Gregory Rec / Staff Photographer

Additional Photos Below

Rand began carving as a teenager, while working as a dishwasher at the Migis Lodge on Sebago Lake. A chef at the lodge turned him on to ice carving.

Rand filled a 5-gallon bucket with water and put it in a chest freezer. He then hacked away at it with a screwdriver and a chef's knife, and fashioned a rough-looking fish.

It wasn't a marvel, but it was a start.

He took culinary art classes at Lake Region High School in Naples, and apprenticed with chef carvers up and down the East Coast.

At each Winter Olympics, carvers compete in the Olympic Ice Art World Championship. Rand and teammate Aaric Kendall took top honors at the 2010 championship in Vancouver, besting 24 international carvers.

Rand is also the reigning 2012 National Ice Carvers Association champion, which qualifies him to represent the United States at the 2014 Cultural Winter Olympics in Sochi, Russia.

"I guess you could say that I never really expected that I could make a career in ice-carving," Rand said by phone from sunny Florida. "I knew it was an option, because I knew of other ice-carving businesses pretty early on. But I don't think I really expected it."

Rand travels all over the world. He used to work mostly at corporate and other high-dollar events. But lately, more and more people are hiring ice carvers to make ice bars for private parties.

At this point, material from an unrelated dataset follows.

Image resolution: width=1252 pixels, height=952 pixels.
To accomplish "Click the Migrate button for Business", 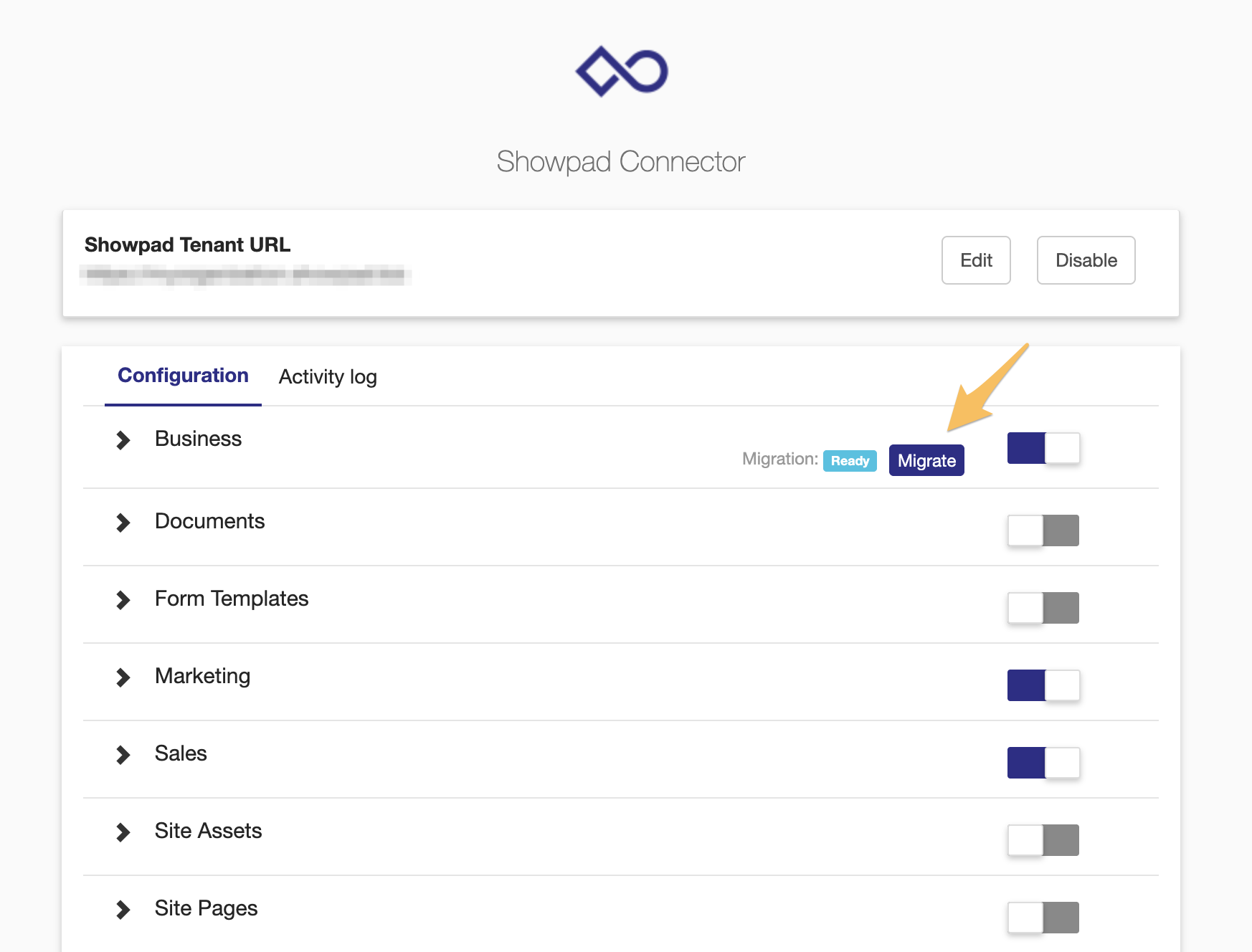I will tap(926, 460).
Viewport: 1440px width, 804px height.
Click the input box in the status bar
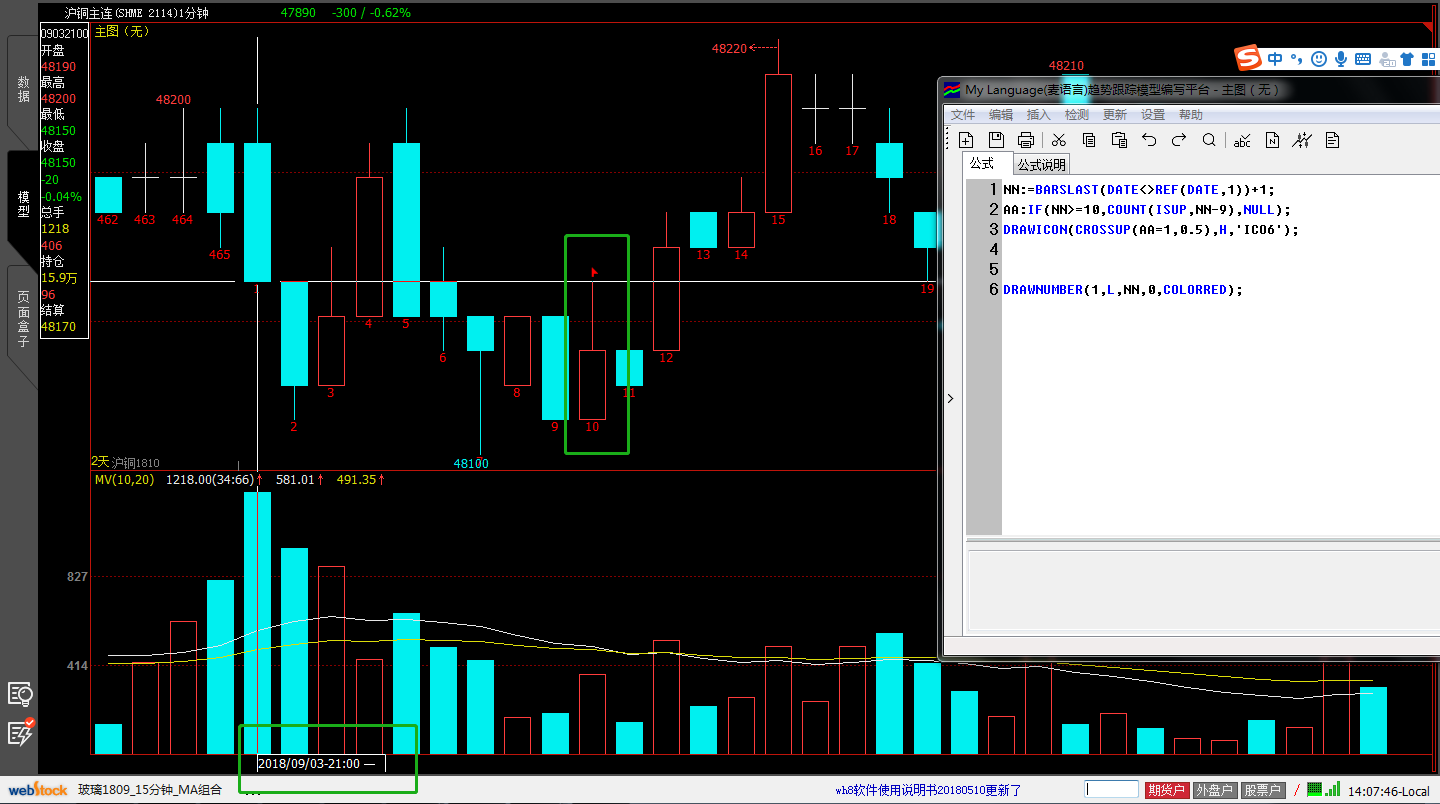pos(1111,790)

It can cost as little as a few hundred dollars to hire someone to create a basic ice sculpture for a backyard party, he said. Companies routinely spend many thousands of dollars for elaborate carvings that include logos and high-tech lighting.

Either way, Rand understands why people are intrigued. It's the same reason he filled the 5-gallon bucket all those years ago.

"Everybody always wants to touch the ice. It's one of those weird things about it," he said. "People have to touch it, and everybody ends up talking about it. If there's a cool ice carving at an event, most likely people are going to talk about the ice carving rather than if the silverware was nice."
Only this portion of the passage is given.